Collected data entries
· · · · · · ·
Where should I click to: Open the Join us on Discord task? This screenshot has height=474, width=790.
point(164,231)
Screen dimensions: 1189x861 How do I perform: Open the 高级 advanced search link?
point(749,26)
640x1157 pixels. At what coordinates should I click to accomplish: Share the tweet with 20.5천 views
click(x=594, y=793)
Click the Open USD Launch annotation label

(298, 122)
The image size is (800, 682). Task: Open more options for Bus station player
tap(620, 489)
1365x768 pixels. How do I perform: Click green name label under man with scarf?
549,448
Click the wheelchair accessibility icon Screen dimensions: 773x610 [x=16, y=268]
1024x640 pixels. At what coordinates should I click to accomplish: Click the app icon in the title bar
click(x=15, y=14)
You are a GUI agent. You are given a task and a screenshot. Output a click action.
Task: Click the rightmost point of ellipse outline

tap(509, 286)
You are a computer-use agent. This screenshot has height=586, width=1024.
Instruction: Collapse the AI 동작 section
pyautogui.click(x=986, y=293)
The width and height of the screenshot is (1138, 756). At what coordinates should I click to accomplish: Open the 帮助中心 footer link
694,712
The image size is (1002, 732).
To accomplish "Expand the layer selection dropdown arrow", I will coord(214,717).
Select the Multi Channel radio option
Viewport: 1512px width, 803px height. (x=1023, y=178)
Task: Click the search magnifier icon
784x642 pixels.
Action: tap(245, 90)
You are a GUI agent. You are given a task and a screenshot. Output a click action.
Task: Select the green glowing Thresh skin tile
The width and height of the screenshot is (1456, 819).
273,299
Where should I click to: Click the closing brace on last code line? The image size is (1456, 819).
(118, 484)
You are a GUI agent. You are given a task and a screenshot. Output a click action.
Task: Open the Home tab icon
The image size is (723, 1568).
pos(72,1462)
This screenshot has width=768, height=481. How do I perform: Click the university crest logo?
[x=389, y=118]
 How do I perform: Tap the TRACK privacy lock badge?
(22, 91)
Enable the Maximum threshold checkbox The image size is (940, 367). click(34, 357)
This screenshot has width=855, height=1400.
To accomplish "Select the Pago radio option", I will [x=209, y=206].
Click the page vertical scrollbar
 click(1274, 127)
· · · · · · ·
**TASK DETAILS**.
Top to bottom, the records above must be output exactly.

**REPLY TO THE EXERCISE**.
Where should I click to: Open the Join us on Discord task? This screenshot has height=474, width=790.
point(164,231)
Screen dimensions: 1189x861 How do I perform: Open the 高级 advanced search link?
point(749,26)
640x1157 pixels. At what coordinates should I click to accomplish: Share the tweet with 20.5천 views
click(x=594, y=793)
Click the Open USD Launch annotation label

(298, 122)
The image size is (800, 682). Task: Open more options for Bus station player
tap(620, 489)
1365x768 pixels. How do I perform: Click green name label under man with scarf?
549,448
Click the wheelchair accessibility icon Screen dimensions: 773x610 [x=16, y=268]
1024x640 pixels. At what coordinates should I click to accomplish: Click the app icon in the title bar
click(x=15, y=14)
You are a GUI agent. You are given a task and a screenshot. Output a click action.
Task: Click the rightmost point of ellipse outline

tap(509, 286)
You are a computer-use agent. This screenshot has height=586, width=1024.
Instruction: Collapse the AI 동작 section
pyautogui.click(x=986, y=293)
The width and height of the screenshot is (1138, 756). At what coordinates should I click to accomplish: Open the 帮助中心 footer link
694,712
The image size is (1002, 732).
To accomplish "Expand the layer selection dropdown arrow", I will coord(214,717).
Select the Multi Channel radio option
Viewport: 1512px width, 803px height. (x=1023, y=178)
Task: Click the search magnifier icon
784x642 pixels.
Action: tap(245, 90)
You are a GUI agent. You are given a task and a screenshot. Output a click action.
Task: Select the green glowing Thresh skin tile
The width and height of the screenshot is (1456, 819).
273,299
Where should I click to: Click the closing brace on last code line? The image size is (1456, 819).
(118, 484)
You are a GUI agent. You are given a task and a screenshot. Output a click action.
Task: Open the Home tab icon
The image size is (723, 1568).
pos(72,1462)
This screenshot has width=768, height=481. How do I perform: Click the university crest logo?
[x=389, y=118]
 How do I perform: Tap the TRACK privacy lock badge?
(22, 91)
Enable the Maximum threshold checkbox The image size is (940, 367). click(34, 357)
This screenshot has width=855, height=1400.
To accomplish "Select the Pago radio option", I will [x=209, y=206].
Click the page vertical scrollbar
 click(1274, 127)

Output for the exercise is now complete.